Texte de l'exercice:
La nature est la pharmacie d'origine du monde
La médecine moderne n'est apparue qu'au XIXe siècle. Mais alors, comment les êtres humains ont-ils réussi, depuis six millions d'années, à survivre aux maladies sans les médicaments ni les traitements modernes ?
Des analyses ADN ont montré que les premiers humains pouvaient avoir traité des abcès dentaires avec du peuplier, contenant l'ingrédient actif de l'aspirine, et de la moisissure Penicillium, d'où est tiré l'antibiotique pénicilline. Je suis convaincu que de nombreux autres traitements non encore découverts se trouvent juste sous notre nez, dans les produits de la nature.
Ces « produits naturels » engendrés par des organismes vivants (microbes, champignons, coraux et plantes) présentent un avantage important : de par leurs caractéristiques structurelles, ils sont déjà conçus pour fonctionner dans des créatures vivantes et leurs fonctions sont applicables d'une espèce à l'autre, ce qui les rend particulièrement intéressants comme source de découverte de nouveaux médicaments.
D'ailleurs, ces produits naturels dérivés de microbes et de plantes constituent encore aujourd'hui la plus grande ressource de la médecine moderne pour la découverte de médicaments. Actuellement, plus de la moitié des médicaments approuvés disponibles dans le monde sont directement ou indirectement tirés de produits naturels. Par exemple le Lipitor, un anticholestérol dérivé d'un composé produit par le champignon Penicillium citrinum, ou le Taxol, un anticancéreux utilisé en chimiothérapie qui provient de l'écorce de l'if du Pacifique (Taxus brevifolia). Dans l'océan, des milliers de micro-organismes sont explorés comme sources potentielles de médicaments, sans parler de tous ceux qui se trouvent sur terre.
La découverte de médicaments à base de produits naturels n'est pas sans difficultés. Depuis les années 1980, ces derniers sont tombés en disgrâce en raison de défis technologiques (méthodes de recherche coûteuses ou incapacité à analyser pleinement la complexité de ces produits) et de considérations écologiques et juridiques, comme le maintien de la biodiversité. De plus, leur rentabilité limitée a conduit les groupes pharmaceutiques et les États à réduire progressivement leurs programmes visant à découvrir des médicaments à base de produits naturels.

Entrées extraites:
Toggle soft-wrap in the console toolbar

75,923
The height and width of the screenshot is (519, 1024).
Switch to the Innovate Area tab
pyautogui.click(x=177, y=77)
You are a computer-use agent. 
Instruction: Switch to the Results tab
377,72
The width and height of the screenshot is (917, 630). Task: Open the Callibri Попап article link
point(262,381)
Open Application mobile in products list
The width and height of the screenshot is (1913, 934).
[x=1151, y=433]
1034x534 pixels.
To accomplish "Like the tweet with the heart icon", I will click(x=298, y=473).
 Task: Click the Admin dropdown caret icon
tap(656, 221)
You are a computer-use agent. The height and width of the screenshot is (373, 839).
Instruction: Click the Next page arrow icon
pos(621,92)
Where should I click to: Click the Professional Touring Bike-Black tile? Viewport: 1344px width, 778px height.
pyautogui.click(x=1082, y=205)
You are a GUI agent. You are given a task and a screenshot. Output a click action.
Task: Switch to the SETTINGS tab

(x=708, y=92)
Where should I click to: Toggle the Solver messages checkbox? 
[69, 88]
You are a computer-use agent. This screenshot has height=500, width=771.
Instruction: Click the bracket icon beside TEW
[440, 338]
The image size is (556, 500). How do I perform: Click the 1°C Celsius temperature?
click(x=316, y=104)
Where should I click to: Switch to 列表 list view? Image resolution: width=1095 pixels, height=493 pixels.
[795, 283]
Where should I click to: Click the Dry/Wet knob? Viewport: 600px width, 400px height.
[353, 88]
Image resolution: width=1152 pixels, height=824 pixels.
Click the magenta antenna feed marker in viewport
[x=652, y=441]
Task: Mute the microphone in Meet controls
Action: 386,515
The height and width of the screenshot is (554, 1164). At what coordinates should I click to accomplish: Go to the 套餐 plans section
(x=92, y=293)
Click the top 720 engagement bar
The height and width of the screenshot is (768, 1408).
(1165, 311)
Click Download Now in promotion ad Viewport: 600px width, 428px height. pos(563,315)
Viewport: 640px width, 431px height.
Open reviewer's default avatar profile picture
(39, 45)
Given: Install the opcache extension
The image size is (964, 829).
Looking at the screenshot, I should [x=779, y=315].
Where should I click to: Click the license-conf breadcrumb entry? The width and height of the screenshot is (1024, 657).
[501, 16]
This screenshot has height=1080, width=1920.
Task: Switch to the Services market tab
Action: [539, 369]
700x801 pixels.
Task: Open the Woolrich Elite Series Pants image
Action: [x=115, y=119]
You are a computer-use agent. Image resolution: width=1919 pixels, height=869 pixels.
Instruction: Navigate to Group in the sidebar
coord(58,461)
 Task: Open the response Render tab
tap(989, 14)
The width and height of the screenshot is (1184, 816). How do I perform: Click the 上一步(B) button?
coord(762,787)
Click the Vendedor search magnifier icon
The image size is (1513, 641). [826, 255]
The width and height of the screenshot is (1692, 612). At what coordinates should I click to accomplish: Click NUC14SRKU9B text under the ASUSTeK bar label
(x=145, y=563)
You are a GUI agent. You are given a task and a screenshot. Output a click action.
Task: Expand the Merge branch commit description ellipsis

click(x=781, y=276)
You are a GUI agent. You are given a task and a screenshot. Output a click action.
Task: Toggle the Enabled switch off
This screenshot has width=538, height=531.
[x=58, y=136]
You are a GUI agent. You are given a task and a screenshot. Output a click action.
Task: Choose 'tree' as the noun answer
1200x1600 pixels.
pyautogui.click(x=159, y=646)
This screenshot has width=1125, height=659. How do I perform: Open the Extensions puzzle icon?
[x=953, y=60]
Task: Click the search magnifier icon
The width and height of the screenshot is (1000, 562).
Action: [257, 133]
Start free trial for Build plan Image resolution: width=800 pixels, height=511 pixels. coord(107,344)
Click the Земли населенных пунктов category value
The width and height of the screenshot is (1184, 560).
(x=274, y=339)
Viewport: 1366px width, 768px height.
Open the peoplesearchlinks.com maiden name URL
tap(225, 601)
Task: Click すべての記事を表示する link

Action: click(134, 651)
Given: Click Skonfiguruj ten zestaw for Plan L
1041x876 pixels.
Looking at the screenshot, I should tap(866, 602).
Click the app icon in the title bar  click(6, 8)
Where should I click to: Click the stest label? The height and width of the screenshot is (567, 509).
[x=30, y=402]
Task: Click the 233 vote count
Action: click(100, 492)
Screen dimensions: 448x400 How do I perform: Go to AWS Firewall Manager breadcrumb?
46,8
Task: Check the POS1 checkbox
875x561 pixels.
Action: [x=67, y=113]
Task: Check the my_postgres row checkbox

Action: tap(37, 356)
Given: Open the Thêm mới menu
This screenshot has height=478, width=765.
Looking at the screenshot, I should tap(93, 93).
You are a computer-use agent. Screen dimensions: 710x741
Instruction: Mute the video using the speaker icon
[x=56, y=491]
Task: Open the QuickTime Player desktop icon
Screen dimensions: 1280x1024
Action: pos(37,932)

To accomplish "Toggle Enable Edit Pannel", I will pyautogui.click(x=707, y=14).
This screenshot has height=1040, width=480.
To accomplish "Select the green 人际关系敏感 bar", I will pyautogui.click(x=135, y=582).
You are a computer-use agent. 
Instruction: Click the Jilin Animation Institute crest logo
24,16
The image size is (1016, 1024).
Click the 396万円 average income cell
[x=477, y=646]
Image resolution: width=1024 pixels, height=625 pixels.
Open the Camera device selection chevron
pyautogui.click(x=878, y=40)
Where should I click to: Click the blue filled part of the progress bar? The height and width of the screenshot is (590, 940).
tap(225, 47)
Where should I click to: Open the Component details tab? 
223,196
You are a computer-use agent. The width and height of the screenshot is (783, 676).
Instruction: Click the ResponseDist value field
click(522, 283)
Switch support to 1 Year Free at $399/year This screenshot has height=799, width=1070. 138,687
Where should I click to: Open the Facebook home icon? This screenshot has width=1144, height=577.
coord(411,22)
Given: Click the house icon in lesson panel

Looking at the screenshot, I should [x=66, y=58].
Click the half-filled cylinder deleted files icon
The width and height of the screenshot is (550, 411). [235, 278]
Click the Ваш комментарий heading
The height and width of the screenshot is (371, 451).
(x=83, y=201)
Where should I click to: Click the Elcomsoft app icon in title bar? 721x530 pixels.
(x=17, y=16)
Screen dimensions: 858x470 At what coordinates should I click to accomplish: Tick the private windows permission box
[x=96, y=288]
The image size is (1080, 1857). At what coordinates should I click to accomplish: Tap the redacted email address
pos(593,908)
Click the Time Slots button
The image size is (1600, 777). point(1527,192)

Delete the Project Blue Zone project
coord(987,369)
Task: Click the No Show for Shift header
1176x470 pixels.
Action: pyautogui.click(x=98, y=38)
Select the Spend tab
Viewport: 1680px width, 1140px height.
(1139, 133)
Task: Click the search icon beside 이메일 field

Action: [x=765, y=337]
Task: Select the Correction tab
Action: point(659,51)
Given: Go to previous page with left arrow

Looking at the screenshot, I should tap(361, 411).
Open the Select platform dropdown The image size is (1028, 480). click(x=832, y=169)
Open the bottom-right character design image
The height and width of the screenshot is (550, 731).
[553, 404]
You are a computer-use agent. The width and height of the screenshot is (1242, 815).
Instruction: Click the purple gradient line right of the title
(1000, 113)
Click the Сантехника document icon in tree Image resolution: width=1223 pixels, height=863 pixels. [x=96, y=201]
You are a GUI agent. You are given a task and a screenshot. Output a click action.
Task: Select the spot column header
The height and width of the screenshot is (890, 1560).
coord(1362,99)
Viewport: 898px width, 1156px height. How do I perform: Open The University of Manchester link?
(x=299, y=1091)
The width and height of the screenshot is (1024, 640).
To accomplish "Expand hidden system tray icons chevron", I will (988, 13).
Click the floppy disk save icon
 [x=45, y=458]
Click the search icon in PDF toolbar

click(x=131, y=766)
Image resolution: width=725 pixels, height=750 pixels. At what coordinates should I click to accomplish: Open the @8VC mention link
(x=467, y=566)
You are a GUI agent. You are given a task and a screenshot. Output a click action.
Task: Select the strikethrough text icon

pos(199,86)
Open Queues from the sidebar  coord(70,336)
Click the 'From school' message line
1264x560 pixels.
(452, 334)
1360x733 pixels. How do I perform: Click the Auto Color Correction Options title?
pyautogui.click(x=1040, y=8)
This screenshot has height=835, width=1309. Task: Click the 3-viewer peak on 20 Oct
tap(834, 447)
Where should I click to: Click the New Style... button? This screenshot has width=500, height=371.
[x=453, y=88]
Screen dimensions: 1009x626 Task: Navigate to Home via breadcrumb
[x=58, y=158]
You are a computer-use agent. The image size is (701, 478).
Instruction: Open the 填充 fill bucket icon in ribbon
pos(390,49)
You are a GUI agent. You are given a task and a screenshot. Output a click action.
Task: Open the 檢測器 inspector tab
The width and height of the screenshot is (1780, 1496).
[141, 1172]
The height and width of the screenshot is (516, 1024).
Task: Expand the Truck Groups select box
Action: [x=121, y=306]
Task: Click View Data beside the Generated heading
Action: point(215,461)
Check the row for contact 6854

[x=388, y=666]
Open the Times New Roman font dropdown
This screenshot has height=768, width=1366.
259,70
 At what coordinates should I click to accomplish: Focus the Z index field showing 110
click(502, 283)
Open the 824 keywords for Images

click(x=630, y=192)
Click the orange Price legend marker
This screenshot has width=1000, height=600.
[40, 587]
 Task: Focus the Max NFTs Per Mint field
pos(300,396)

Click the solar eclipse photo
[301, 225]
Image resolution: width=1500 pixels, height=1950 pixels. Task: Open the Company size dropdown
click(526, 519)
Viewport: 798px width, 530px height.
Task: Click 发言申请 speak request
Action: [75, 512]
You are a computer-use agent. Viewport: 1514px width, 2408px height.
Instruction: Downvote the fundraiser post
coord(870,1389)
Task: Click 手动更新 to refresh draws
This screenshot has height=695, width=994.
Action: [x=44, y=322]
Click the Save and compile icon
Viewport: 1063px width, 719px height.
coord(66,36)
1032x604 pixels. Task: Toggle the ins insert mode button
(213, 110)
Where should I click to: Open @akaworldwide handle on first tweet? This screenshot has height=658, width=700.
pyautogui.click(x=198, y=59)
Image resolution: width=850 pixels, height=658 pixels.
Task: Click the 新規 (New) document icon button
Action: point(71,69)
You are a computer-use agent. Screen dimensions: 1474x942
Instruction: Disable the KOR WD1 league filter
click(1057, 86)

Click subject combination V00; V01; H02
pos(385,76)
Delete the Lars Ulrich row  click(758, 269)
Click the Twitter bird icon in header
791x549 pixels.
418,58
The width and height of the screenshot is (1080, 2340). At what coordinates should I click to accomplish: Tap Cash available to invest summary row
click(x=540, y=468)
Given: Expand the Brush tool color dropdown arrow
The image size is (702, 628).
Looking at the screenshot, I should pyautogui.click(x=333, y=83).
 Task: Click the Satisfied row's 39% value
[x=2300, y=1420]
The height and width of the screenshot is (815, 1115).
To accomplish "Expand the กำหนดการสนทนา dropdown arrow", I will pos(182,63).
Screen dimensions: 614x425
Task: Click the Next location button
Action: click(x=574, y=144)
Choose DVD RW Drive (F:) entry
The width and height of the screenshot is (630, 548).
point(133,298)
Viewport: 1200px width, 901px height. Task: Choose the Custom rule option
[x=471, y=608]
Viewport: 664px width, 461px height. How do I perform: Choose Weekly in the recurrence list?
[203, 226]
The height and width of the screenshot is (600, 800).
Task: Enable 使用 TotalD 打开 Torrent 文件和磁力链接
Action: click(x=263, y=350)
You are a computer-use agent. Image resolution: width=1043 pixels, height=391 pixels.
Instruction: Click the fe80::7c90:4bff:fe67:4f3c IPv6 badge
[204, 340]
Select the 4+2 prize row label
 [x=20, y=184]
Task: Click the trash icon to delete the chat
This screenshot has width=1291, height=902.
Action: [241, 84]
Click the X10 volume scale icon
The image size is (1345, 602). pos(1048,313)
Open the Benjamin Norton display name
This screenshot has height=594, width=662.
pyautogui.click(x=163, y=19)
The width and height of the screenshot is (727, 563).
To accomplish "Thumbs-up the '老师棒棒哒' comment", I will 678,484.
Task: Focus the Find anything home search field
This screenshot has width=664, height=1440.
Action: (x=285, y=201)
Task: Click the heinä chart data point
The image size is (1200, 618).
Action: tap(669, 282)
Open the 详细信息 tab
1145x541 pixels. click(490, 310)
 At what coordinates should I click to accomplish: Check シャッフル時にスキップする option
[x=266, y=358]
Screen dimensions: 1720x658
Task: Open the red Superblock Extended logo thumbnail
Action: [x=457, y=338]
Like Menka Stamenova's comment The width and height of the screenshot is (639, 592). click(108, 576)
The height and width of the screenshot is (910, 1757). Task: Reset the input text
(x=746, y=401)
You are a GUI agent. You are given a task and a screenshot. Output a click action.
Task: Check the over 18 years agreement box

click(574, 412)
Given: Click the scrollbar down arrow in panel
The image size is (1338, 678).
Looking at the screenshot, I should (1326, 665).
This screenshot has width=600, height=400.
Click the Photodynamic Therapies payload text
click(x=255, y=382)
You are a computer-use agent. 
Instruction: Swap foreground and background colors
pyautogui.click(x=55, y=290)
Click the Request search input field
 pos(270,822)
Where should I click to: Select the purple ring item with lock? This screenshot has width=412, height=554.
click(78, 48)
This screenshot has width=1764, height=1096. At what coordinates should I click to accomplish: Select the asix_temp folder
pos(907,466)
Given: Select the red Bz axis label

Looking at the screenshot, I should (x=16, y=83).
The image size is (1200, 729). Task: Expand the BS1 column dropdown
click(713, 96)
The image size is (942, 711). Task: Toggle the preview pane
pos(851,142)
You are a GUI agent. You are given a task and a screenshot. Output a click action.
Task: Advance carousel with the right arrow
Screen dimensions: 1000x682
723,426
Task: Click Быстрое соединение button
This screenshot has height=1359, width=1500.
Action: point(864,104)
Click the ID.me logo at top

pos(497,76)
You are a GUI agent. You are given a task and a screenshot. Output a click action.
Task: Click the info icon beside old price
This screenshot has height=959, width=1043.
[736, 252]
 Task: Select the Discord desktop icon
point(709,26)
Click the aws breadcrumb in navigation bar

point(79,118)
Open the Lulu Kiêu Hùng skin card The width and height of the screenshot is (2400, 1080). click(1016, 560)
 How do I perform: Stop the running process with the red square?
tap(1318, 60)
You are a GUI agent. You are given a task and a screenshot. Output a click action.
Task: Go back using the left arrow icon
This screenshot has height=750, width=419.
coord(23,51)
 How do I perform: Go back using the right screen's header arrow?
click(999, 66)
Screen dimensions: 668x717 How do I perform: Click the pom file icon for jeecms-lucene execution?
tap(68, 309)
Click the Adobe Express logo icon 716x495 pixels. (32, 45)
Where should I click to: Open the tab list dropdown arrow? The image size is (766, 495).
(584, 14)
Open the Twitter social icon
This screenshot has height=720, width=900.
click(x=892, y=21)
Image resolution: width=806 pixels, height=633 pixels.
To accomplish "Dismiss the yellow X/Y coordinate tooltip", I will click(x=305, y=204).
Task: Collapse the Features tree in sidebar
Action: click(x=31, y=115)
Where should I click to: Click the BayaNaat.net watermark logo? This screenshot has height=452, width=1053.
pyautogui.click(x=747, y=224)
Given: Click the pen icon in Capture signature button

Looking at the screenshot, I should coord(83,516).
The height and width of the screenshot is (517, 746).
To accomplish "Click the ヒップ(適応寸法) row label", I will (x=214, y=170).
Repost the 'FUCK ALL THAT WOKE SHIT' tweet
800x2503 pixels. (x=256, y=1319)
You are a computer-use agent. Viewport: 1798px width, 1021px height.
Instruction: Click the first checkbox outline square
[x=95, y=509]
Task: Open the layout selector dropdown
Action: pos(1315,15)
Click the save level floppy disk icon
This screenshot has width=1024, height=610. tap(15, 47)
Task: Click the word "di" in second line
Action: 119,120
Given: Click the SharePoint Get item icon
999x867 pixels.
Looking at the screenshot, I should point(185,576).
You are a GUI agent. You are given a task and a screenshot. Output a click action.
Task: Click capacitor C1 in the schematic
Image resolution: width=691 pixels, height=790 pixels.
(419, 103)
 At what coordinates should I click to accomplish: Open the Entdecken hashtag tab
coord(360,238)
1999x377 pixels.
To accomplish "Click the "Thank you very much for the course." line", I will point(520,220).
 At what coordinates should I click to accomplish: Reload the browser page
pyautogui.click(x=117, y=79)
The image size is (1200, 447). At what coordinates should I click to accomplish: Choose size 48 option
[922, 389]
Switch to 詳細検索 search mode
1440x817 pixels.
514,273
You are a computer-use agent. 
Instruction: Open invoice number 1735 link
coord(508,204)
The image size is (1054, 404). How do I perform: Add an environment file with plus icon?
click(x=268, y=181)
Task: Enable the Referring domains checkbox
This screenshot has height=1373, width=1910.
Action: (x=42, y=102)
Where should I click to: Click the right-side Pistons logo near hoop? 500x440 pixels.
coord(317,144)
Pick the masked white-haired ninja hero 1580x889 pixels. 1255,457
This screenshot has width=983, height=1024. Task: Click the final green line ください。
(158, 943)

Consigne:
Répondez à ces questions sur le texte consacré aux produits naturels :
1. À quel siècle la médecine moderne est-elle apparue ?
2. De quoi provient le Taxol ?
3. Depuis quelle décennie les produits naturels sont-ils tombés en disgrâce ?
Répondez en vous fondant uniquement sur le texte.

Réponse:
1. Au XIXe siècle.
2. De l'écorce de l'if du Pacifique (Taxus brevifolia).
3. Depuis les années 1980.